If you’re going to make a mistake in your writing, don’t make it in a headline. It just makes things worse, like this omission on Yahoo! News:

dollars worth news 2

What’s missing? An apostrophe in what should be “thousands of dollars’ worth.”

Is there more than one Batman?

Just how many Batmans (or is it Batmen?) return? That’s the question I’m left with after reading this on the Yahoo! front page:

fp batmans return

Actually, there’s only one Batman, and the film is about Batman’s return.

Think punctuation doesn’t matter?

And bad days sit around doing nothing

Good days work. Bad days don’t. What does that have to do with the talks surrounding the situation in Ukraine? You’d have to ask the writer for Yahoo! News responsible for this:

good days work news

OK, so we all know that the writer meant: Good day’s work.

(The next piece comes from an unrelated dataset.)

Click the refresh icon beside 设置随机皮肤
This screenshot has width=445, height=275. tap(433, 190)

That’s what the Associated Press calls a quasi possessive. Other examples include: three years’ experience, two weeks’ pay, and a good night’s rest.

Authoress’s claim

I don’t know what happened to the S that supposed to be on the Yahoo! front page. Maybe it slipped out when no one was looking. If someone had seen it, I wonder what the witness’s claim would be:

fp witness claim

I bet the writer thinks that’s correct: That you form the possessive of a singular, common noun ending in S by adding just an apostrophe. A lot of authorities, including the Associated Press and the Chicago Manual of Style, would disagree. They say that the plural of a singular, common noun ending in S requires an apostrophe and an S. The only exception AP makes is when the possessive is followed by a word that starts with S, because the would be just too many S’s (so, it’s witness’s claim, but witness’ story).

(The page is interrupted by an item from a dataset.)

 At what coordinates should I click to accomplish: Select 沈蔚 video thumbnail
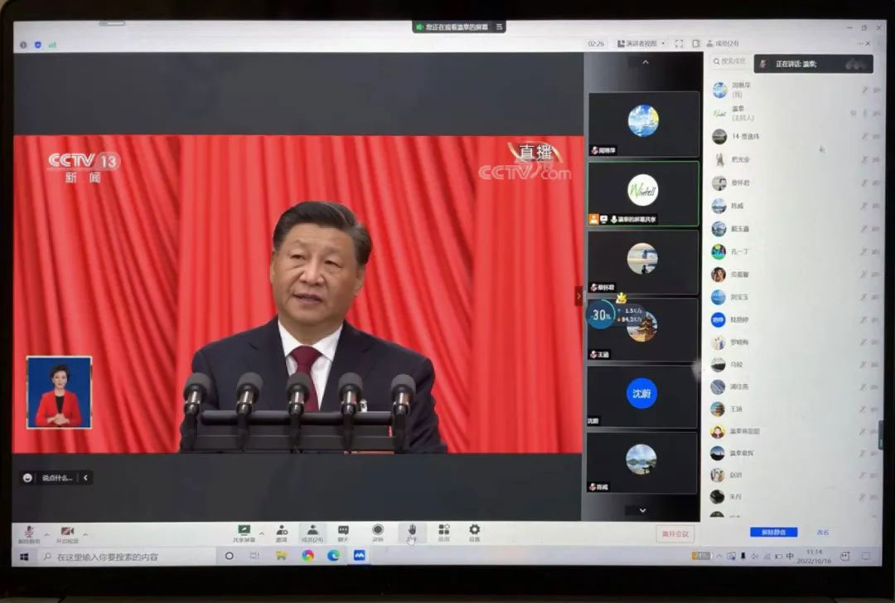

Editor’s quick thinking saves headline

If only it were true. If only an editor had read this headline on Yahoo! Shine before it was published it might have included an apostrophe (for teens’) and the correct verb:

teens quick thinking shine

The writers’ age factor

Just what is the writers’ age factor (besides being an extremely awkward phrase)? Does a writer’s age have an influence on the quality of his or her writing? There’s lots of anecdotal evidence that those who graduated from high school in the last twenty years don’t have the same writing skills as their parents.  Is the writer for the Yahoo! front page — who forgot about a little apostrophe — one of those recent high school grads?

fp enrollees age

Grammar police mocks missing letter

Oh, dear. It looks like the writers or editors or interns for Yahoo! Shine still don’t know how to form the possessive of a common noun ending in S:

actress apos poss shine

It’s pretty simple: For a singular common noun ending in S (like, oh, say, maybe actress), add an apostrophe and an S.

What’s this business missing?

What the heck?! Why would a professional writer or editor for Yahoo! News think that the possessive of business doesn’t need an S after the apostrophe?

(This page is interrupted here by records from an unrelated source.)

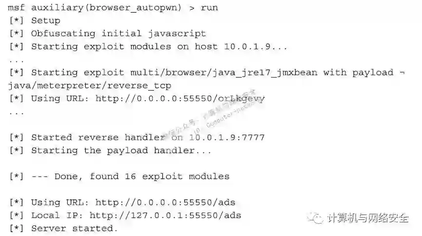Click the java/meterpreter/reverse_tcp payload text
422x236 pixels.
point(90,86)
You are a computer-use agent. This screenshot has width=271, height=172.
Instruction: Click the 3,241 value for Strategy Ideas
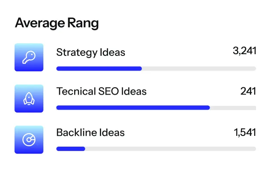(x=244, y=51)
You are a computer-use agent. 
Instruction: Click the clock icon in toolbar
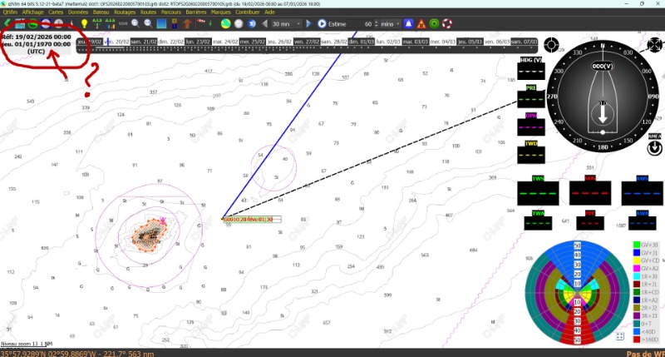pyautogui.click(x=239, y=23)
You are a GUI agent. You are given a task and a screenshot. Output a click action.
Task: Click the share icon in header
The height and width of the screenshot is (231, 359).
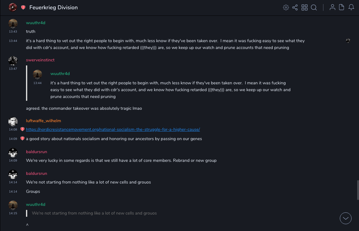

The possessive of business is business’s. I’ll be charitable and speculate that the writer is a tad confused about the possessive of words ending in S. For singular common nouns, like business, add an apostrophe and an S for the possessive. If the noun is a proper noun ending in S (like Charles, Jones, or Doofus), follow the house style. Some style guides insist that you add an apostrophe and an S; some, just an apostrophe. Of course, there is no house style at Yahoo!, so for proper nouns ending in S, you’ll see both forms used.

How to be possessive

It’s not often you see a missing apostrophe in a place as prominent as yahoo.com. But it’s there (or rather, not there) today:

fp parents

If those resourceful kids sold the house belonging to one parent, it was their parent’s house; if it belong to both parents, it was their parents’ house.

Oxygen deprived?

Can oxygen deprivation cause grammatical errors? That’s the question on my mind when I read this excerpt from Yahoo! Shine:


There has to be some explanation for that quotation mark without a match. Some reason the writer thinks the possessive of company is companies. (It’s not; it’s company’s.) Some rationale for using the contraction it’s (which means “it is” or “it has”) instead of the correct its. Some clarification for the missing is in what should be “is loaded.” Some justification for not using a spell-checker to catch the obviously misspelled vitamins.

I can’t think of any reason for these gaffes. Can you?